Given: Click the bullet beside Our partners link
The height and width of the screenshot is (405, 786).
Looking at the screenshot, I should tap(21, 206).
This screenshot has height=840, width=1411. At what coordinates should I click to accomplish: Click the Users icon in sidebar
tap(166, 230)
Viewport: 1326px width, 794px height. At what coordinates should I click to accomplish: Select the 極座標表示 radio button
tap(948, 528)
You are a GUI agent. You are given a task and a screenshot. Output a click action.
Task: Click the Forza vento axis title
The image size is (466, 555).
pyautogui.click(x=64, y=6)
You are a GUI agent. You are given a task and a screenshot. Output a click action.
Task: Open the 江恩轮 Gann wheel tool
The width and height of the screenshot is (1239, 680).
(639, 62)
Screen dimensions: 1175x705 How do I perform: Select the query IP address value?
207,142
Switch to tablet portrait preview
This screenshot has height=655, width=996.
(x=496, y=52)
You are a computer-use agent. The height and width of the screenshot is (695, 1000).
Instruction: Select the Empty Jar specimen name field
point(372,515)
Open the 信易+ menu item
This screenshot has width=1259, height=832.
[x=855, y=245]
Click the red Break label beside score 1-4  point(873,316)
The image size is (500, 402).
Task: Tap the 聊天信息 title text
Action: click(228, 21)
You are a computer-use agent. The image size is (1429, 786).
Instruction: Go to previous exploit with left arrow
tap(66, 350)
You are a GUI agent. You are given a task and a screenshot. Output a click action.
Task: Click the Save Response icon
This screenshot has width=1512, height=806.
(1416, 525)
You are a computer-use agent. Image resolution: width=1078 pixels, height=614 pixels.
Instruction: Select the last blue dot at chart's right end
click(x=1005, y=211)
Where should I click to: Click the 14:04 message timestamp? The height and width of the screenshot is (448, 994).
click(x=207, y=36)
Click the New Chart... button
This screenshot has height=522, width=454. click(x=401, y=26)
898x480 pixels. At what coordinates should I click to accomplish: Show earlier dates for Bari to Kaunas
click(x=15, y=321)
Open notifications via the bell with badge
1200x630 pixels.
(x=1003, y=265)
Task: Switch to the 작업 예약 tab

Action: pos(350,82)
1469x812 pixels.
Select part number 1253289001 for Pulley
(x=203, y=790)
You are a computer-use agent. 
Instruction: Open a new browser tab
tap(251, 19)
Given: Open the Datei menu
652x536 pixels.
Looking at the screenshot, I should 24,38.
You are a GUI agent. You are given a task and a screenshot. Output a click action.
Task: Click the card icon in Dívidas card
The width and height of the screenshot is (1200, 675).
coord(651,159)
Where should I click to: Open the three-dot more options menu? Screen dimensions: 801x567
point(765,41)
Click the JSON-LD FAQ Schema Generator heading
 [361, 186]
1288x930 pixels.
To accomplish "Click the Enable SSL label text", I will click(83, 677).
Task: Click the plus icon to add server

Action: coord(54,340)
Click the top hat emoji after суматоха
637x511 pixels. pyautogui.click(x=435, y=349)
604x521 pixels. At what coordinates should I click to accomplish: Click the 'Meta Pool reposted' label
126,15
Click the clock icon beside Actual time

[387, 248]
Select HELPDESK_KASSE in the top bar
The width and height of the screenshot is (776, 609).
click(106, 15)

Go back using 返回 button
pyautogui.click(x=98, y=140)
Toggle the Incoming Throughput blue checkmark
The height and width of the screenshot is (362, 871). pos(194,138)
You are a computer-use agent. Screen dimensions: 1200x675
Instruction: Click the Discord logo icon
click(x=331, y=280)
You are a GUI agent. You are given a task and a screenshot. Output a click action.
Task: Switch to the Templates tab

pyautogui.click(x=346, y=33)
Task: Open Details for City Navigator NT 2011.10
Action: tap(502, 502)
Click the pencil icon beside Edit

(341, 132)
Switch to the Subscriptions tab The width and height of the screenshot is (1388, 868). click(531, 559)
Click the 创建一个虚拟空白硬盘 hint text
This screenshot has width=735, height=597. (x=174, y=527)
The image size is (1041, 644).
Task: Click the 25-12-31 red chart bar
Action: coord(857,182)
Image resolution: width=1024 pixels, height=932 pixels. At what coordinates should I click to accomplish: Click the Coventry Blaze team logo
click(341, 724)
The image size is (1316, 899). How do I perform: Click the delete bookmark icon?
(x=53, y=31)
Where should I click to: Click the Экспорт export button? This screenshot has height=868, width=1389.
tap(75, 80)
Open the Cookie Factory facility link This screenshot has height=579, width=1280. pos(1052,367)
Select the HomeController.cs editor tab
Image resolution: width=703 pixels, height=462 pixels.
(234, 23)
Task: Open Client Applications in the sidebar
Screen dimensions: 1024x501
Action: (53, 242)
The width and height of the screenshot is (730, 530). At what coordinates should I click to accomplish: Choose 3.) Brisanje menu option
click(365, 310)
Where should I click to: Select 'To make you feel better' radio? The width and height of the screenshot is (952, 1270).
• • • • • • •
## PROMPT
Transcribe the data above in full, keeping every word as it is.

## RESPONSE TO THE EXERCISE
Given: Click the bullet beside Our partners link
The height and width of the screenshot is (405, 786).
Looking at the screenshot, I should tap(21, 206).
This screenshot has height=840, width=1411. At what coordinates should I click to accomplish: Click the Users icon in sidebar
tap(166, 230)
Viewport: 1326px width, 794px height. At what coordinates should I click to accomplish: Select the 極座標表示 radio button
tap(948, 528)
You are a GUI agent. You are given a task and a screenshot. Output a click action.
Task: Click the Forza vento axis title
The image size is (466, 555).
pyautogui.click(x=64, y=6)
You are a GUI agent. You are given a task and a screenshot. Output a click action.
Task: Open the 江恩轮 Gann wheel tool
The width and height of the screenshot is (1239, 680).
(639, 62)
Screen dimensions: 1175x705 How do I perform: Select the query IP address value?
207,142
Switch to tablet portrait preview
This screenshot has height=655, width=996.
(x=496, y=52)
You are a computer-use agent. The height and width of the screenshot is (695, 1000).
Instruction: Select the Empty Jar specimen name field
point(372,515)
Open the 信易+ menu item
This screenshot has width=1259, height=832.
[x=855, y=245]
Click the red Break label beside score 1-4  point(873,316)
The image size is (500, 402).
Task: Tap the 聊天信息 title text
Action: click(228, 21)
You are a computer-use agent. The image size is (1429, 786).
Instruction: Go to previous exploit with left arrow
tap(66, 350)
You are a GUI agent. You are given a task and a screenshot. Output a click action.
Task: Click the Save Response icon
This screenshot has width=1512, height=806.
(1416, 525)
You are a computer-use agent. Image resolution: width=1078 pixels, height=614 pixels.
Instruction: Select the last blue dot at chart's right end
click(x=1005, y=211)
Where should I click to: Click the 14:04 message timestamp? The height and width of the screenshot is (448, 994).
click(x=207, y=36)
Click the New Chart... button
This screenshot has height=522, width=454. click(x=401, y=26)
898x480 pixels. At what coordinates should I click to accomplish: Show earlier dates for Bari to Kaunas
click(x=15, y=321)
Open notifications via the bell with badge
1200x630 pixels.
(x=1003, y=265)
Task: Switch to the 작업 예약 tab

Action: pos(350,82)
1469x812 pixels.
Select part number 1253289001 for Pulley
(x=203, y=790)
You are a computer-use agent. 
Instruction: Open a new browser tab
tap(251, 19)
Given: Open the Datei menu
652x536 pixels.
Looking at the screenshot, I should 24,38.
You are a GUI agent. You are given a task and a screenshot. Output a click action.
Task: Click the card icon in Dívidas card
The width and height of the screenshot is (1200, 675).
coord(651,159)
Where should I click to: Open the three-dot more options menu? Screen dimensions: 801x567
point(765,41)
Click the JSON-LD FAQ Schema Generator heading
 [361, 186]
1288x930 pixels.
To accomplish "Click the Enable SSL label text", I will click(83, 677).
Task: Click the plus icon to add server

Action: coord(54,340)
Click the top hat emoji after суматоха
637x511 pixels. pyautogui.click(x=435, y=349)
604x521 pixels. At what coordinates should I click to accomplish: Click the 'Meta Pool reposted' label
126,15
Click the clock icon beside Actual time

[387, 248]
Select HELPDESK_KASSE in the top bar
The width and height of the screenshot is (776, 609).
click(106, 15)

Go back using 返回 button
pyautogui.click(x=98, y=140)
Toggle the Incoming Throughput blue checkmark
The height and width of the screenshot is (362, 871). pos(194,138)
You are a computer-use agent. Screen dimensions: 1200x675
Instruction: Click the Discord logo icon
click(x=331, y=280)
You are a GUI agent. You are given a task and a screenshot. Output a click action.
Task: Switch to the Templates tab

pyautogui.click(x=346, y=33)
Task: Open Details for City Navigator NT 2011.10
Action: tap(502, 502)
Click the pencil icon beside Edit

(341, 132)
Switch to the Subscriptions tab The width and height of the screenshot is (1388, 868). click(531, 559)
Click the 创建一个虚拟空白硬盘 hint text
This screenshot has width=735, height=597. (x=174, y=527)
The image size is (1041, 644).
Task: Click the 25-12-31 red chart bar
Action: coord(857,182)
Image resolution: width=1024 pixels, height=932 pixels. At what coordinates should I click to accomplish: Click the Coventry Blaze team logo
click(341, 724)
The image size is (1316, 899). How do I perform: Click the delete bookmark icon?
(x=53, y=31)
Where should I click to: Click the Экспорт export button? This screenshot has height=868, width=1389.
tap(75, 80)
Open the Cookie Factory facility link This screenshot has height=579, width=1280. pos(1052,367)
Select the HomeController.cs editor tab
Image resolution: width=703 pixels, height=462 pixels.
(234, 23)
Task: Open Client Applications in the sidebar
Screen dimensions: 1024x501
Action: (53, 242)
The width and height of the screenshot is (730, 530). At what coordinates should I click to accomplish: Choose 3.) Brisanje menu option
click(365, 310)
Where should I click to: Select 'To make you feel better' radio? The width and height of the screenshot is (952, 1270).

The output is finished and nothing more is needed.